Konrad et al. discuss intentional exposure in their research article, “Social transfer of pathogenic fungus promotes active immunization in ant colonies.”
When worker ants encounter an infected colony member, they intentionally inoculate themselves. “Social immunization leads to faster elimination of the disease and lower death rates.”
It feels disquieting for me to defend the behavior of frat guys. Personally, I’d like to see the whole fraternity system abolished. And in March, when we knew less about Covid-19, I was appalled that people went out partying over spring break. But I was wrong.
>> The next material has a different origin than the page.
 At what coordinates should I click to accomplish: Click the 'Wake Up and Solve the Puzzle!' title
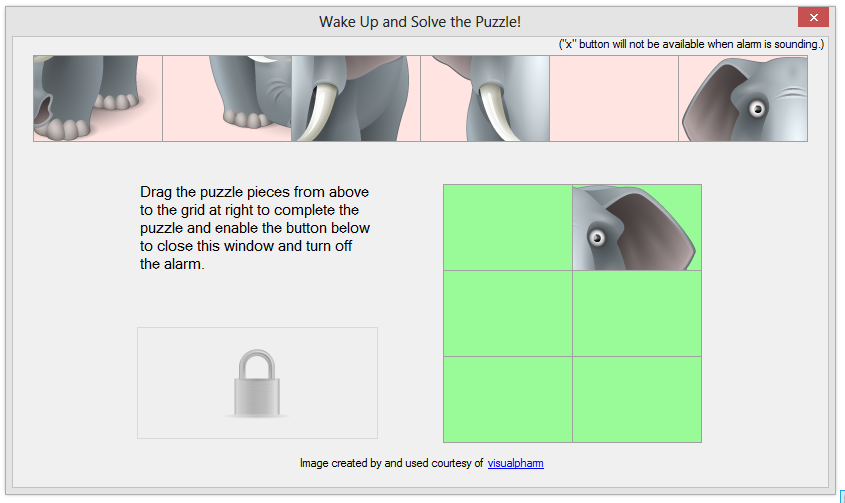(x=420, y=21)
Perhaps inadvertently, those young people were behaving in the way that would save most lives.
the nurse called back and told us to use bleach on anything we touch, she said wash everything in hot water, insisted we won’t treat you if you’re asymptomatic, we won’t, and made us an appointment anyway. so we waited and waited with the dog-eared magazines and recall posters
It’s horrible to face the end. It’s almost worse to know that the things you fear are harmless to others. All the asymptomatic cases are like a slap in the face to those whose friends and family have died.
Braun et al. recently published a study in Nature showing that a large number of people who’ve never encountered Covid-19 may already have significant immunity. Parts of the Covid-19 virus are similar to the viruses that cause common colds, and exposure to those viruses might provide the immunity that lets people recover without ever feeling sick.
I believe we should be doing more to protect young people. Gun control, ending farm subsidies, fighting climate change. Enacting privacy laws to reign in the surveillance capitalists. Breaking up monopolies. Providing good careers despite automation. Making sure that everyone has clean air to breathe and clean water to drink. Getting nutritious food into our nation’s many food deserts. Providing equitable access to health care.
But, punishing young people for socializing?
We’re not making them safer. And we’re not making ourselves safer, either.
Seriously, I know we humans are selfish, but we have to be able to handle an epidemic better than ants.